Private hospitals face being sold and perks for doctors banned under plans to tackle weak competition which is pushing up prices for patients, a watchdog has ruled.
The Competition Commission uncovered 101 private hospitals across the country which face little competition, driving up insurance premiums for patients in the £5.5 billion private healthcare market.
The watchdog ruled almost 20 hospitals may have to be sold, and also signalled an end to doctors earning incentives for directing patients to particular private hospitals.
The three biggest private hospital groups, Spire, BMI and HCA, came under fire for reaping high profits in recent years. The Commission said their market dominance caused "consumer detriment" of £173 million to £193 million a year between 2009 and 2011.
Smaller private hospital groups and insurers such as Bupa and Axa welcomed the measures. Bupa Health Funding called it "good news for patients and private healthcare".
Circle, which has two private hospitals in Bath and Reading, said the ruling vindicated its concerns over the "monopolistic behaviour" of big private hospital providers, and called for heavy fines.
But larger hospital groups were defiant, insisting concerns over profits ignore massive investment in technology and patient care.
About 80% of private hospital patients are funded by insurance premiums, typically paid for by employers.
The regulator found new players rarely enter the private hospitals market due to high costs, the response from existing operators and flat demand.
That means a lack of competition in many local areas - forcing insurers to use the incumbent private hospital and driving up insurance premiums for all patients. Patients who fund their own care are also hit with higher charges in areas with little competition, it said.
Commission chairman Roger Witcomb said: "The lack of competition in the healthcare market at a local level means that most private patients are paying more than they should either for private medical insurance or for self-funded treatment.
"The lack of available and comparable information, often less than is available to NHS patients, also makes informed choices - which could help drive competition - for these patients difficult."
The Commission found HCA charges significantly higher prices to insurers than other operators, with BMI the next most expensive for insurers.
It also found private hospitals offer access to resources and perks such as cash to consultants to encourage them to use their facilities and refer patients. The watchdog said this could tempt doctors to run excessive tests or consultations.
Its shake-up will ban h ospital groups from offering these incentives to consultants.
Operators will also be prevented from using their dominance in a local area as leverage in negotiations with insurers.
Private hospitals could be barred from further tie-ups with NHS hospitals in areas where there is little competition, it said.

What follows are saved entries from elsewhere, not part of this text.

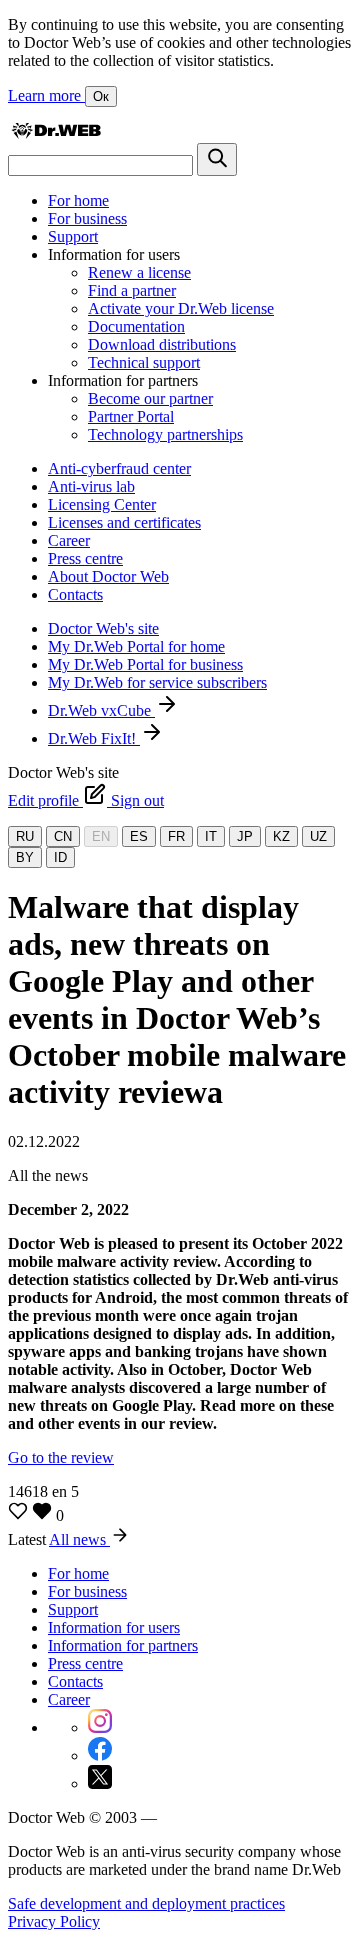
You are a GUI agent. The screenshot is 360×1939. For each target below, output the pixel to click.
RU (25, 836)
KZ (281, 836)
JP (245, 836)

They will also have to give more information on quality, fees and services.
The watchdog did not pinpoint where hospitals will have to be sold, except in London where dominant player HCA - which has eight hospitals in the capital - faces weak competition.
The Commission released its provisional findings after starting its probe in April last year, when the Office of Fair Trading referred the sector for investigation.
Damien Marmion, managing director of Bupa Health Funding, said the measures " could be the treatment required to drive better value, better quality and greater transparency for customers".
He said: "By tackling the lack of competition that has damaged the sector for too long, the Commission has understood the need for strong action and has put patients first."
Private hospital group and charity Nuffield, which has 31 hospitals, said it should be a "wake-up call" for the sector.
Its chief executive David Mobbs said: "The over-riding need for some providers to make huge profits at the expense of UK patients is clearly evident throughout the report."
But Stephen Collier, chief executive of BMI Healthcare, insisted its profits are reinvested back into its hospitals.
"We reject absolutely any assertion that BMI Healthcare and its hospitals exercise market power or that we make excess profits at the expense of patients," he said.
"The vast majority of BMI's 69 facilities, in a UK market with over 500 rival facilities, face very significant local competition from other private hospitals and, increasingly, from the NHS."
HCA said it is "disappointed that quality of clinical care and investment in innovation seems to have been ignored by the Competition Commission".
Two larger insurers, Bupa and Axa PPP, achieve significantly lower prices than smaller insurers and have some buyer power, the Commission found, but added this is not enough to offset the market power of BMI, Spire and HCA.
It added that insurers, particularly Bupa, need to communicate better with patients about what their premiums entitle them to.
Rob Roger, chief executive of Spire Healthcare, said he "strongly disagreed" with the Commission on key findings about Spire's excessive profits, lack of competition and disproportionate bargaining power.
He said: "We believe these findings, and the remedies proposed, are based on an unrealistic assessment of the markets in which we operate and the level of investment necessary to operate a high-quality hospital."
He added Spire, which has 38 hospitals and 11 clinics, invested more than £55 million in new facilities, equipment and services last year.